The case is: Direct Marketing Assn v. Brohl, No. 13-1032 (S. Ct. March 3, 2015)
Read the Court’s unanimous opinion [PDF 137 KB] that includes concurring opinions.
Under Colorado’s use tax reporting statute and regulations, retailers that are not required to collect tax on sales to Colorado purchasers are required to adhere to three reporting requirements:
*Implementing regulations adopted by the Department of Revenue limited these reporting requirements to sellers with over $100,000 in sales in Colorado. Colo. Code Regs. § 39-21-112.3.5 also provides that the January report is provided only to customers with $500 or more in purchases from the seller in the preceding year. Absent the injunction, the first annual statements would have been due on January 1, 2011, and the first annual reports to the Department would have been due on March 31, 2011.

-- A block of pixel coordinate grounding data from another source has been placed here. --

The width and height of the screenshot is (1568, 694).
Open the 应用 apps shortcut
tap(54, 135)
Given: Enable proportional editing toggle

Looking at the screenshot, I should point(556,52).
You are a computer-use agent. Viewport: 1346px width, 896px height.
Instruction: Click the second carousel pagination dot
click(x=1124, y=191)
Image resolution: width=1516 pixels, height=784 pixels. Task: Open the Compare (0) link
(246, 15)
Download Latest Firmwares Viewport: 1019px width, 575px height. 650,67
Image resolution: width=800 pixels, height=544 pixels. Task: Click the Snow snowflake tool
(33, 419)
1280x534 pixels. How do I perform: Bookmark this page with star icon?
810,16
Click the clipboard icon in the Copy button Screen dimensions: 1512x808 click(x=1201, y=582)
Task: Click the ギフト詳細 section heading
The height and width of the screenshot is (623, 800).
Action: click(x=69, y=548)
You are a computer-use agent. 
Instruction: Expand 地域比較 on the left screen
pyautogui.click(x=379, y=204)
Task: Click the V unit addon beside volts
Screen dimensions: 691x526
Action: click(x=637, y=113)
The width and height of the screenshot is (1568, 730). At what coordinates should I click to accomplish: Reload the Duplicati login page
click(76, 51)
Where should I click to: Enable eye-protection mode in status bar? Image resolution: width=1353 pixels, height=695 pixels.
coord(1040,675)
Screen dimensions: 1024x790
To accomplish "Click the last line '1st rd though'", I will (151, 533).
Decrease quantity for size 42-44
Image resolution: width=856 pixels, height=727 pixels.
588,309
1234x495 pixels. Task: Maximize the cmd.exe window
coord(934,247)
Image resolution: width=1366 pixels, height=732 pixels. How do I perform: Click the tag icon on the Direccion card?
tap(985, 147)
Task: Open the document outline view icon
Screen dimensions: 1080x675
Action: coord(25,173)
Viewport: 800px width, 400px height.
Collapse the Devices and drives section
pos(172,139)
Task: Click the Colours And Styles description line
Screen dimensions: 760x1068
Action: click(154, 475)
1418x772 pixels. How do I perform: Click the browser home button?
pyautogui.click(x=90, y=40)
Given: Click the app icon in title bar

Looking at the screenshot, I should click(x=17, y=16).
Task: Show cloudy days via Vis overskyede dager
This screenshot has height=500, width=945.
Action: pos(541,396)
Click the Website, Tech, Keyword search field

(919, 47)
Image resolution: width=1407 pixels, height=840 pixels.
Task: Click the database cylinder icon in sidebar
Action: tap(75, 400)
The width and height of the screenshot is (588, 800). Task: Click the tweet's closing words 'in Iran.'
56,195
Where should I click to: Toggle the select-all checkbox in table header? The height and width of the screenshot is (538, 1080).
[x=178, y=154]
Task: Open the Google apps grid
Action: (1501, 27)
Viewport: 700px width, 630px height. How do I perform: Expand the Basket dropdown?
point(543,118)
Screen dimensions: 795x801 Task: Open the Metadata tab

Shortly after the reporting requirements were enacted, the Direct Marketing Association (DMA) filed suit in federal district court, seeking to enjoin enforcement of the use tax reporting regime. Eventually, the federal district court judge held that the use tax reporting statute was unconstitutional and permanently enjoined the Colorado Department of Revenue from enforcing the use tax reporting rules.
On appeal, however, the Tenth Circuit concluded that the TIA barred DMA from bringing its suit in federal court. It was this decision that was appealed to the U.S. Supreme Court, which granted certiorari on June 30, 2014.
In the interim, DMA refiled its suit in a Colorado state court. On February 18, 2014, a state judge issued a preliminary injunction further preventing enforcement of the reporting requirements. The state court litigation has been stayed pending the outcome of the U.S. Supreme Court case.
Justice Thomas delivered the opinion for a unanimous court.
The Tax Injunction Act (TIA), enacted in 1937, provides that “district courts shall not enjoin, suspend or restrain the assessment, levy or collection of any tax under State law where a plain, speedy and efficient remedy may be had in the courts of such State.” 28 U.S.C. § 1341.
The question before the Court was whether enforcement of the reporting requirements was an act of “assessment, levy or collection” the enjoinment of which was barred by the TIA. In other words, if the reporting requirements were enforced would this be akin to assessing, levying, or collecting a tax.
Using federal tax law to define the terms “assessment, levy and collection,” the Court concluded that these terms, as used in the TIA, would not encompass Colorado’s enforcement of the notice and reporting requirements. In the Court’s view, information gathering is a separate and distinct phase of tax administration that precedes the steps of “assessment” and “collection.” Even after the non-collecting retailers would have reported the required information, the Colorado taxing authorities would need to take additional actions to assess (or actually determine and record) an individual taxpayer’s use tax liability and even further steps to collect the amount of use tax determined to be owed. The Court also noted that the reporting requirements could not be considered to fall within the meaning of the term “levy” which is to be read to mean some official government act to impose, assess or collect a tax.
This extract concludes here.